▶ _Given task_: Write out the lines below again, from the line containing "The image size is (776, 699)." through the last line, keeping the requests and lowering every coordinate in the answers by 135. Leave the pictures out.

[Stored entries]
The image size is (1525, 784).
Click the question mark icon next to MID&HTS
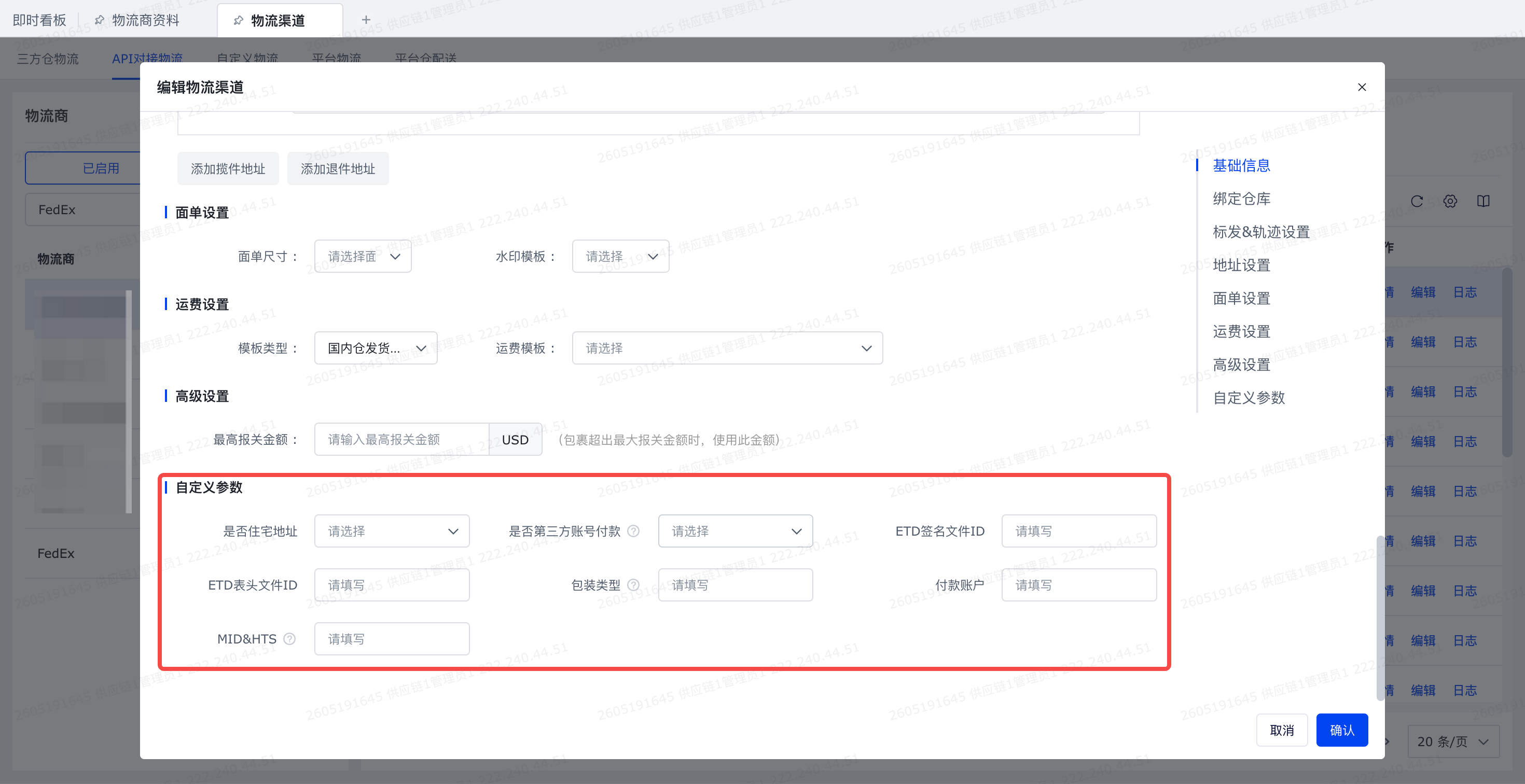click(289, 639)
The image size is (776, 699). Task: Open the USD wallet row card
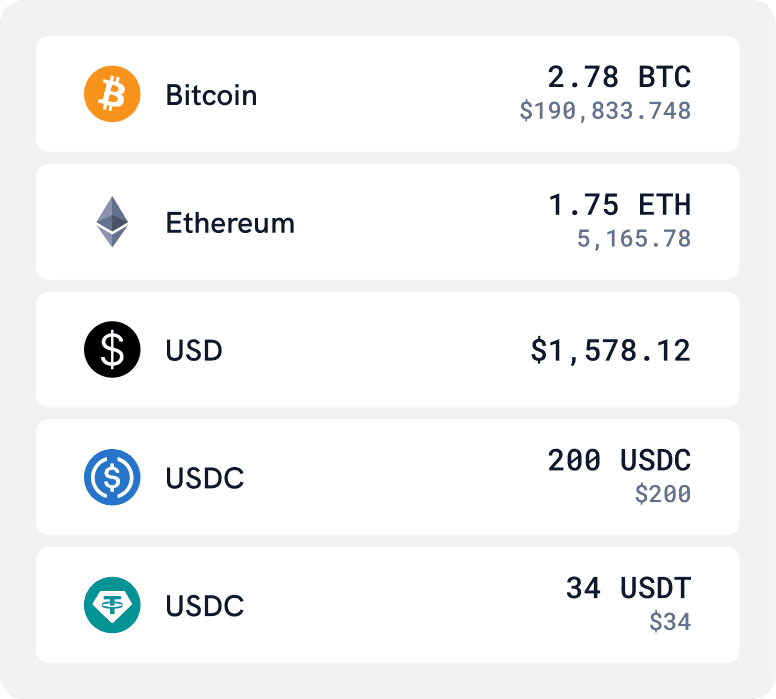[387, 350]
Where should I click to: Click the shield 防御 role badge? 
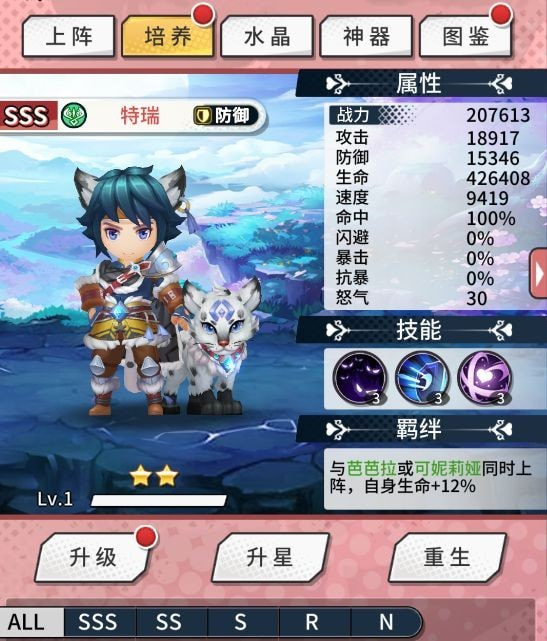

▶ _Exercise output_:
The image size is (776, 699). Task: Open the USD wallet row card
[252, 215]
Where should I click to: Click the shield 防御 role badge? 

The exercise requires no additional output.